■ Task brief
Look through the material below. Return exactly the lines from the one with "Where should I click to: Check Tự" through the one with "Open the Suggested", both included.
******
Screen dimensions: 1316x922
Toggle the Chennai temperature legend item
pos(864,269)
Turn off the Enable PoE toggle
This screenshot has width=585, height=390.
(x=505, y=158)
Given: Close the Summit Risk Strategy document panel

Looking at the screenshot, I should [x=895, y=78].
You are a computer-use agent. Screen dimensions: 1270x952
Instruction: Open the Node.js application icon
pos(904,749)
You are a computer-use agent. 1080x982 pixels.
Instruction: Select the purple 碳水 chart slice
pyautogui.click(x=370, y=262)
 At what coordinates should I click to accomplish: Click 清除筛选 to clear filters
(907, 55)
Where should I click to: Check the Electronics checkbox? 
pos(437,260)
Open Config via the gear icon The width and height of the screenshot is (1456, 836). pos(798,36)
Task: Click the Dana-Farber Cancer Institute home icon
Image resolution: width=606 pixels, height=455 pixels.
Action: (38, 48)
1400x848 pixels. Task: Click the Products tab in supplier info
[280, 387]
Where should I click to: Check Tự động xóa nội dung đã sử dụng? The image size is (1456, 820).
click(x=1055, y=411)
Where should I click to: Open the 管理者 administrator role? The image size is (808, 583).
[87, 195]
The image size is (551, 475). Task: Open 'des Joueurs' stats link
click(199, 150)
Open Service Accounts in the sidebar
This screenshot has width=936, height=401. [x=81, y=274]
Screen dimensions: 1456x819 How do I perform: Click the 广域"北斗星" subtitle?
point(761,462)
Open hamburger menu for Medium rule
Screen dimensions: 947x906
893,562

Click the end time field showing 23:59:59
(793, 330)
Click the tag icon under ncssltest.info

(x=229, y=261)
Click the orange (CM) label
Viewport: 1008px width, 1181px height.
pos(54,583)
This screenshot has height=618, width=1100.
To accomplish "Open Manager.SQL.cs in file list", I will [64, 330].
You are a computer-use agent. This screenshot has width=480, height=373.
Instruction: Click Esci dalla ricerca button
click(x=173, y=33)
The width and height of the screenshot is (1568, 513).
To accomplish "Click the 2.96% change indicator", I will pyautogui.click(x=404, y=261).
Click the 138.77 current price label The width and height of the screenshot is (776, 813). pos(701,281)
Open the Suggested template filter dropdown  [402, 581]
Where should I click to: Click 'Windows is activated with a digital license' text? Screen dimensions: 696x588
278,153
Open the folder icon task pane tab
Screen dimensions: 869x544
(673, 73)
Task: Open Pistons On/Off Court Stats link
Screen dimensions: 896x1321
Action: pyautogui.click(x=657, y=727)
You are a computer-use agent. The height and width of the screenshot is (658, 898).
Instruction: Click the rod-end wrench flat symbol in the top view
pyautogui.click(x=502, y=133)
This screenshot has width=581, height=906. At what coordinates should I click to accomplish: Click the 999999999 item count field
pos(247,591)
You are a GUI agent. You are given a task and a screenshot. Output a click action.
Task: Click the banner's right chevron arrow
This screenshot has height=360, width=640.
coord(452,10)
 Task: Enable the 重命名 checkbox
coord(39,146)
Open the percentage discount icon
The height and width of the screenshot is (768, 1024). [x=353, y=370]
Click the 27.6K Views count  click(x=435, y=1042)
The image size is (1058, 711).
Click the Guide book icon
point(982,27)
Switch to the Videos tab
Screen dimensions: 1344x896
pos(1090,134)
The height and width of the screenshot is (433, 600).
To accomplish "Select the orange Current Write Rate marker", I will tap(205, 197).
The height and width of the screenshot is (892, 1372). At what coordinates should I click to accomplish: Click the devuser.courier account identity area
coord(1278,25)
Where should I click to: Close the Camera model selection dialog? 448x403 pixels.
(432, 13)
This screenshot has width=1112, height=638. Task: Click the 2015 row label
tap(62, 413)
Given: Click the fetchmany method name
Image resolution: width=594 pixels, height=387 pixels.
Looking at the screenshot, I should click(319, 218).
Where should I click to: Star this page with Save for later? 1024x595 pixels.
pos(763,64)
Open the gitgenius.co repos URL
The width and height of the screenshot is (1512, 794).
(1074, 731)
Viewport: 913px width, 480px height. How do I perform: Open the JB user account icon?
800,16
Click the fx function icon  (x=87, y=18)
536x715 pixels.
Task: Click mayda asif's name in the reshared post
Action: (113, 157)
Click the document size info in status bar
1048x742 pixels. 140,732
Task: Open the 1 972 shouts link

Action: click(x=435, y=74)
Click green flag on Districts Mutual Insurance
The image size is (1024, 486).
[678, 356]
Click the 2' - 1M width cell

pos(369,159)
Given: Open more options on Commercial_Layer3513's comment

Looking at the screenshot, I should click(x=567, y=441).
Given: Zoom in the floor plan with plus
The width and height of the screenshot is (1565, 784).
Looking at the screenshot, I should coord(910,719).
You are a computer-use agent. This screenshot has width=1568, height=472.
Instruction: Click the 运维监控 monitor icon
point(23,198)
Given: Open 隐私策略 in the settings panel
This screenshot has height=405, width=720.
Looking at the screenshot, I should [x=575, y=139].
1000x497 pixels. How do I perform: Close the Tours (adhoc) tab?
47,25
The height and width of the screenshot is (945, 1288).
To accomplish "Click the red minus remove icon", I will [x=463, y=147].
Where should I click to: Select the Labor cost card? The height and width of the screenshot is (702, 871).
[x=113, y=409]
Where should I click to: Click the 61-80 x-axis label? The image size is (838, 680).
******
■ Exercise answer
Where should I click to: Check Tự động xóa nội dung đã sử dụng? The image size is (1456, 820).
click(x=1055, y=411)
Where should I click to: Open the 管理者 administrator role? The image size is (808, 583).
[87, 195]
The image size is (551, 475). Task: Open 'des Joueurs' stats link
click(199, 150)
Open Service Accounts in the sidebar
This screenshot has width=936, height=401. [x=81, y=274]
Screen dimensions: 1456x819 How do I perform: Click the 广域"北斗星" subtitle?
point(761,462)
Open hamburger menu for Medium rule
Screen dimensions: 947x906
893,562

Click the end time field showing 23:59:59
(793, 330)
Click the tag icon under ncssltest.info

(x=229, y=261)
Click the orange (CM) label
Viewport: 1008px width, 1181px height.
pos(54,583)
This screenshot has height=618, width=1100.
To accomplish "Open Manager.SQL.cs in file list", I will [64, 330].
You are a computer-use agent. This screenshot has width=480, height=373.
Instruction: Click Esci dalla ricerca button
click(x=173, y=33)
The width and height of the screenshot is (1568, 513).
To accomplish "Click the 2.96% change indicator", I will pyautogui.click(x=404, y=261).
Click the 138.77 current price label The width and height of the screenshot is (776, 813). pos(701,281)
Open the Suggested template filter dropdown  [402, 581]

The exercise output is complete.